What is being asked:
Beneath this line are entries. Copy the range from the line with "Click the blue" to the line with "The height and width of the screenshot is (769, 1270).", ends included, exactly; leave pictures out.

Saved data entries
----------

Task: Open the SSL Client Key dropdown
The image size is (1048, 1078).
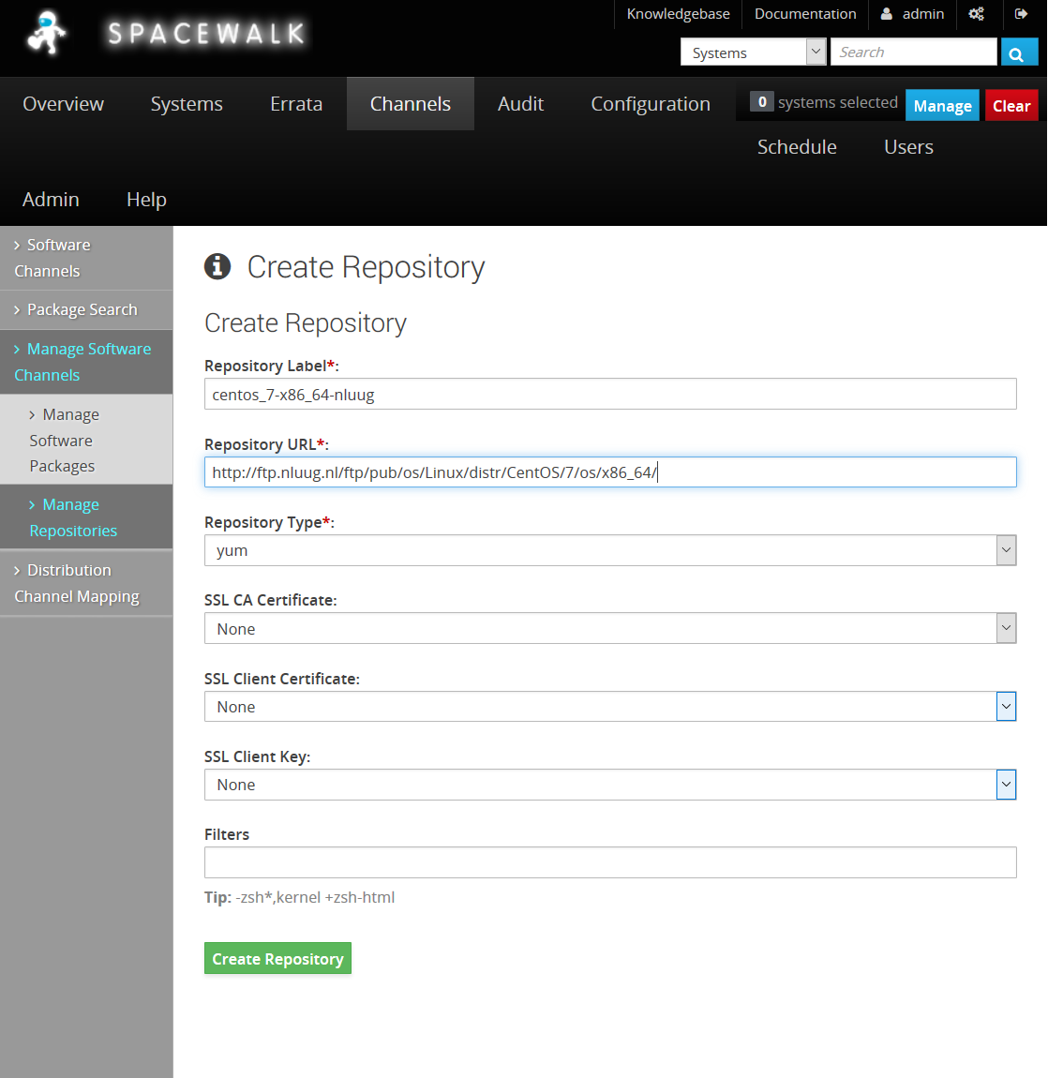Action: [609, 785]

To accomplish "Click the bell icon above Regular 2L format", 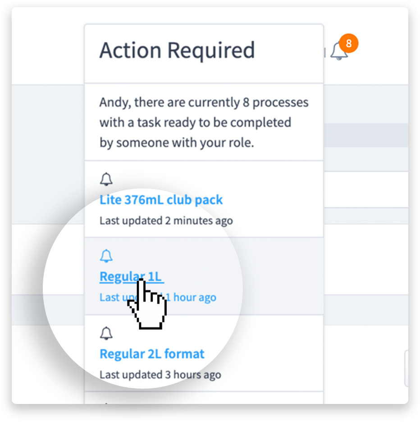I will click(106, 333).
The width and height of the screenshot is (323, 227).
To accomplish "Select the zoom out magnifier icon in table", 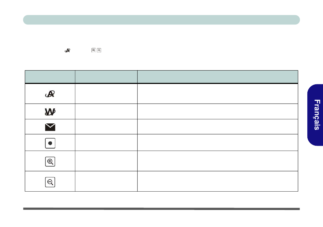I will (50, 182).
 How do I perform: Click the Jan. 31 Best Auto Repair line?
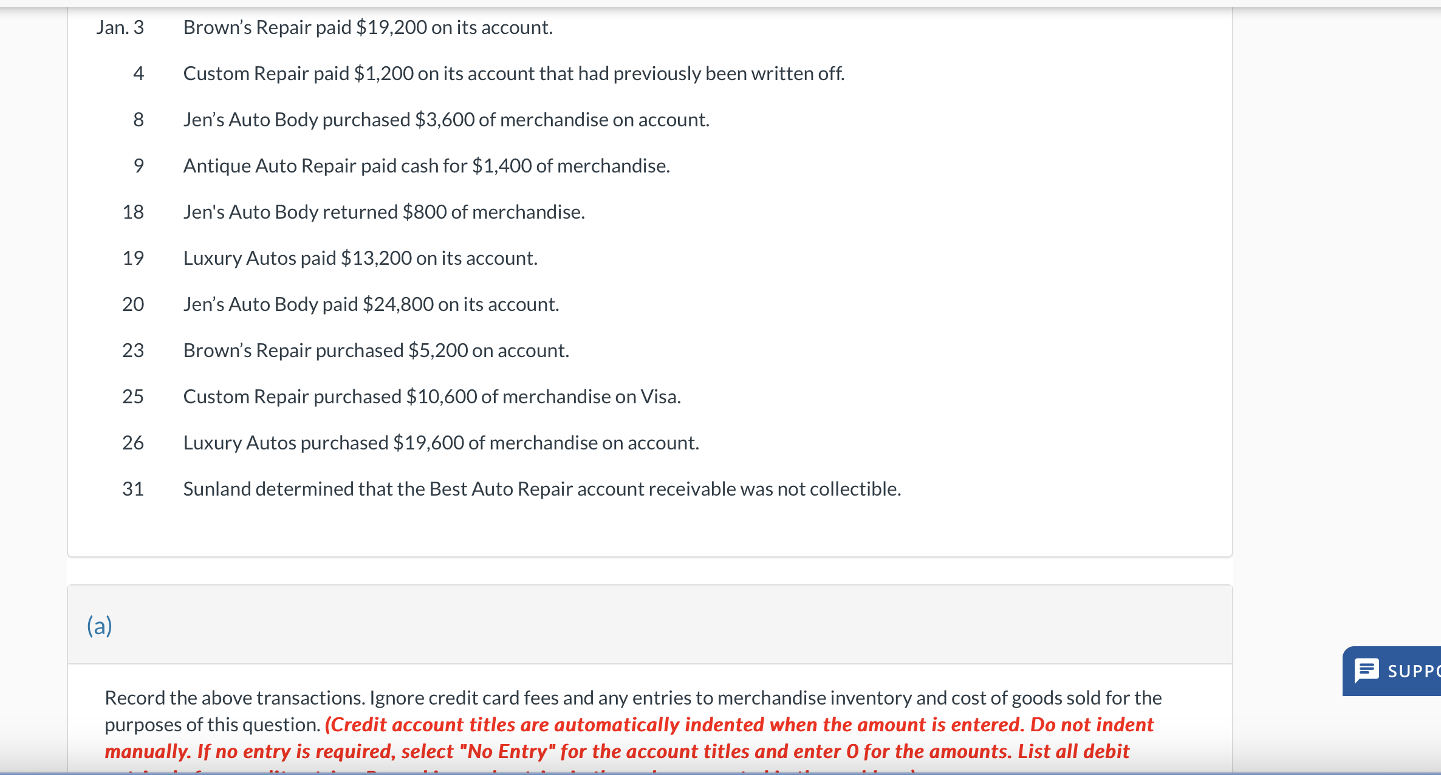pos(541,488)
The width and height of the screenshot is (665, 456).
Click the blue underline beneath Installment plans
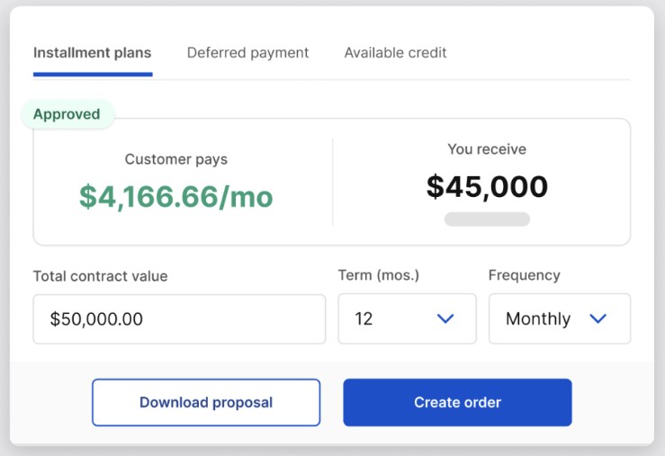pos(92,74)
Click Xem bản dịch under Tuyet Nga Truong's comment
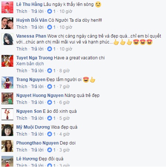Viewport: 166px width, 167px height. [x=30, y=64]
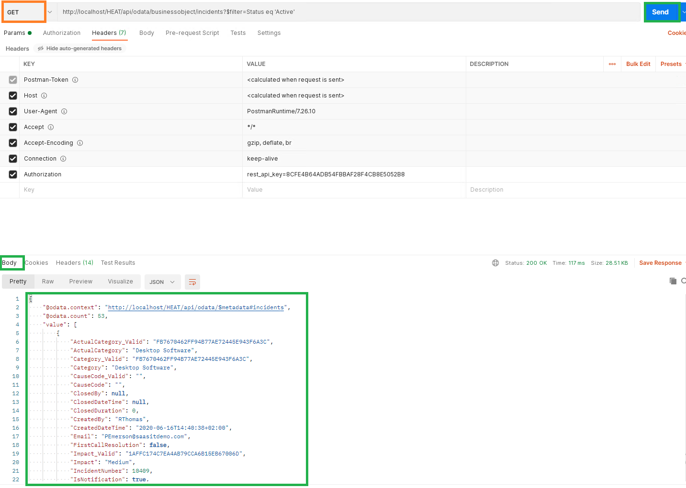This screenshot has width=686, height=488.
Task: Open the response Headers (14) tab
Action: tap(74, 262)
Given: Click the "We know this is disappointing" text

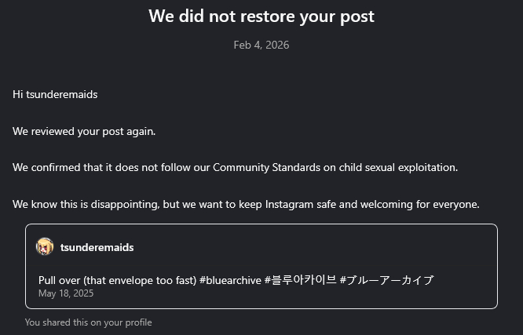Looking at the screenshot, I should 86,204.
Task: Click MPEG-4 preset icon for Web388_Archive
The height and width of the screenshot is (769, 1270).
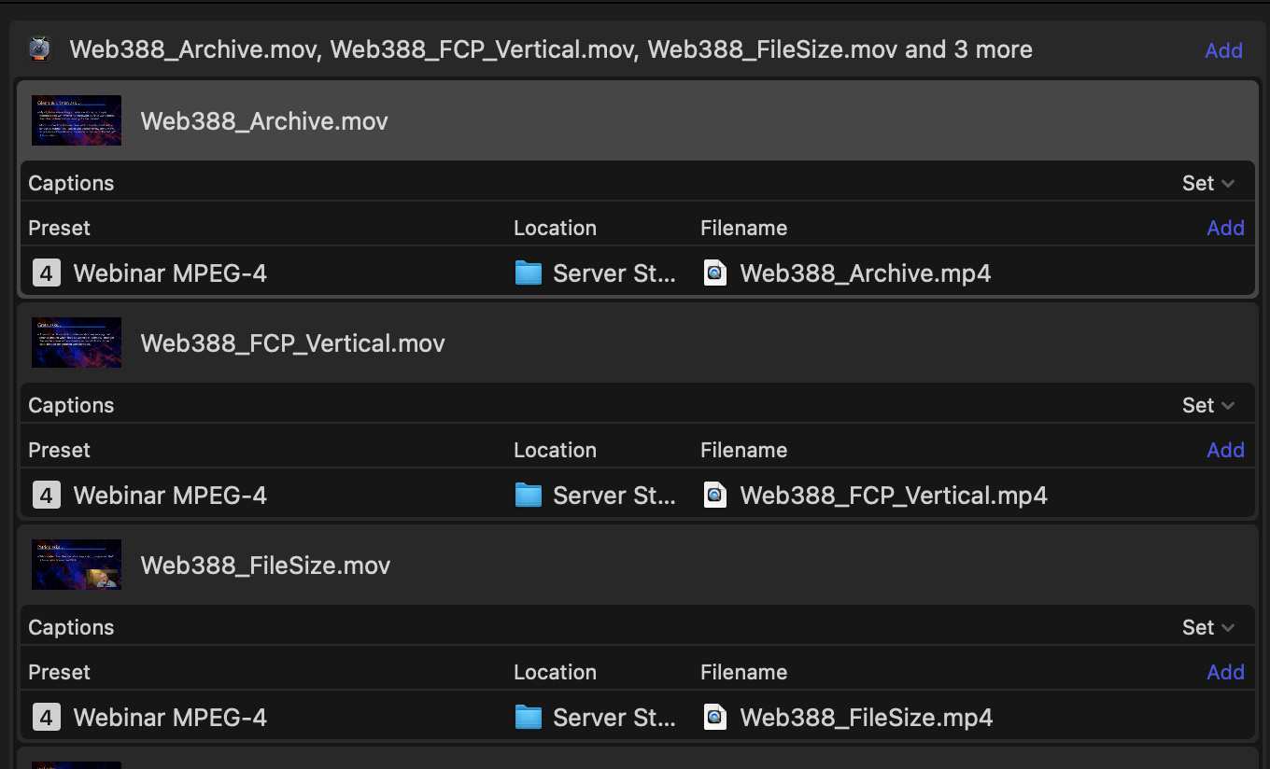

----------

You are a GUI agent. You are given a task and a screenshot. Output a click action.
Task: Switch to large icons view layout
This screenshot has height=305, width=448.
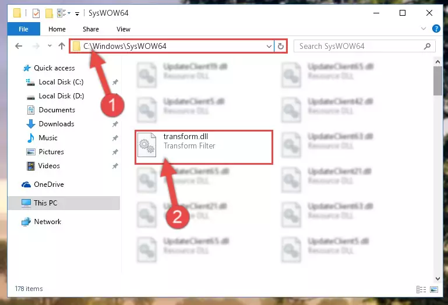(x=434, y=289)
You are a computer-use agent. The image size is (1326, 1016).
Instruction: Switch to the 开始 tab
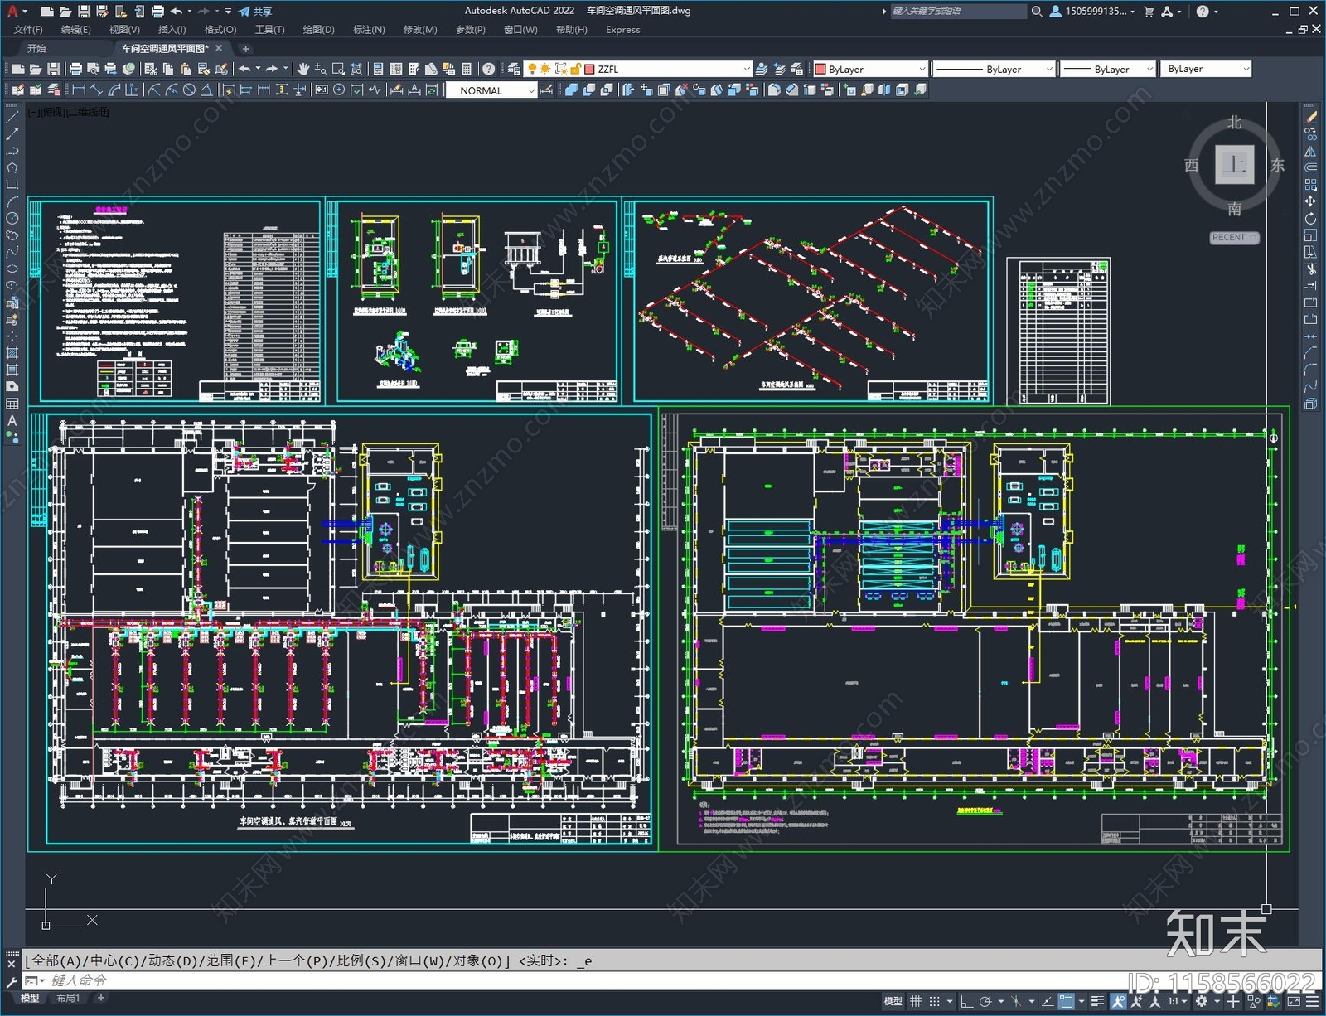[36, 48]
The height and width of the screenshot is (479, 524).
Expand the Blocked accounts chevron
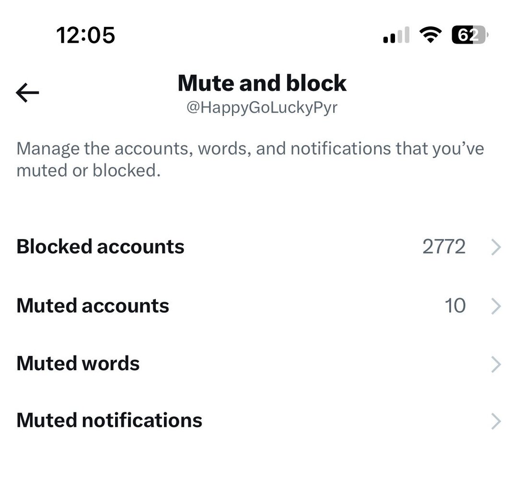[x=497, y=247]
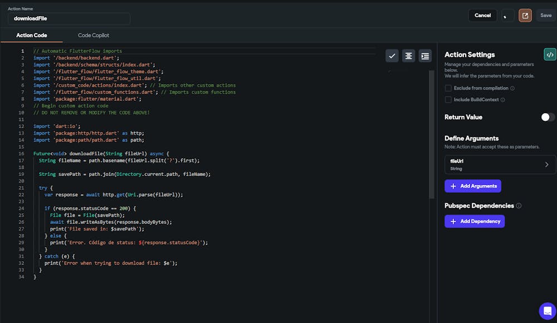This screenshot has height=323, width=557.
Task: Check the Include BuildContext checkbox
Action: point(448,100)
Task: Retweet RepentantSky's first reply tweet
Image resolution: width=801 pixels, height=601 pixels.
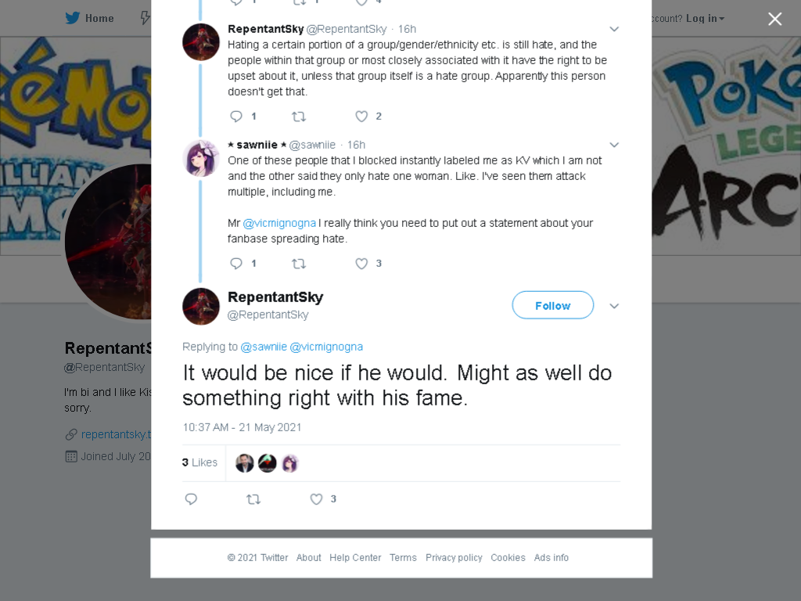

----------

Exercise result:
Click the blue underline beneath Installment plans
pos(92,74)
Click Xem bản dịch under Tuyet Nga Truong's comment
Viewport: 166px width, 167px height. [x=30, y=64]
This screenshot has width=686, height=488.
Task: Open the response Headers (14) tab
Action: tap(74, 262)
Given: Click the "We know this is disappointing" text

Looking at the screenshot, I should 86,204.
Task: Click MPEG-4 preset icon for Web388_Archive
The height and width of the screenshot is (769, 1270).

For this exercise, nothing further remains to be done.